Dear Lovelcat~
It is very easy to loose perspective and go down the path of seeing yourself as a failure. That does not mean it is correct.
When I read your story a see a young person sent to foreign countries where you did not speak the language well, and were motivated to a great degree by your parent's expectations. A sort of trap.
Then depression, which is sneaky and creeps into life without you realizing, just finding things are wrong, that study can't be done, and guilt heaps up.
Despite all of that you got a degree , something that might come easy to a few, but not those who have had to face the obstacles you have. That realy should have been the end of it.

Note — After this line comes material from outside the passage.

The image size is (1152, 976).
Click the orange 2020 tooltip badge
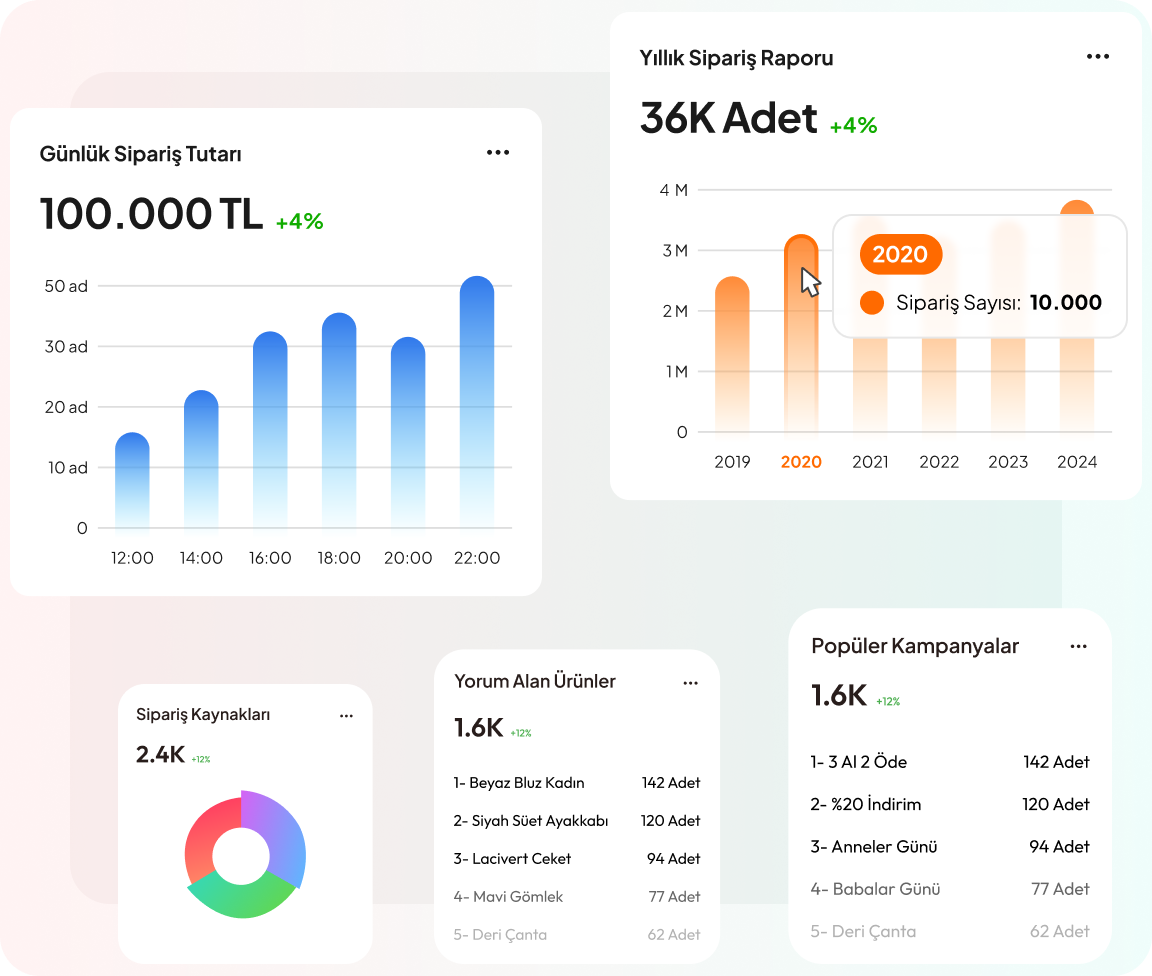900,254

Now your family is pushing you though exactly the same all over again. I'm well aware many regard academic achievement as the most important thing of all, however that is a mistake. Your health and well being are the most imortant things, not only to you, but hopefully to your family too.

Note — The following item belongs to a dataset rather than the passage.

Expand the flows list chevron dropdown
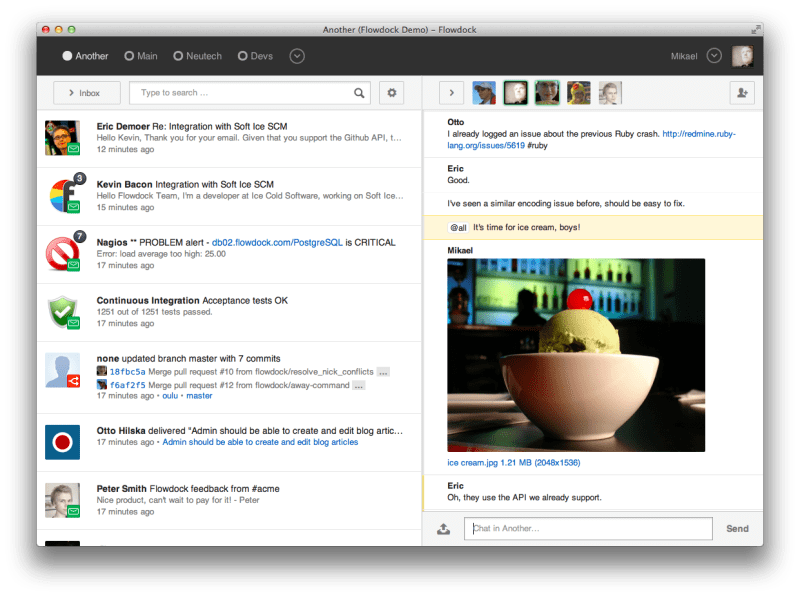Screen dimensions: 800x597 click(297, 56)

So I'm wishing you luck with your withdrawals. Your medical support should be able to convince the university, and may even be able to go some way to convincing your family that pushing as they have been is self defeating and cruel.
Not everyone is cut out for advanced foreign study, many have other qualities, and sometimes parents cannot see this, however that is their failing, not yours.
If you did not feel obligated by that debt burden, but tried to look on the whole matter as a means of discovering yourself and what you could and could not do what would you like to do with your life?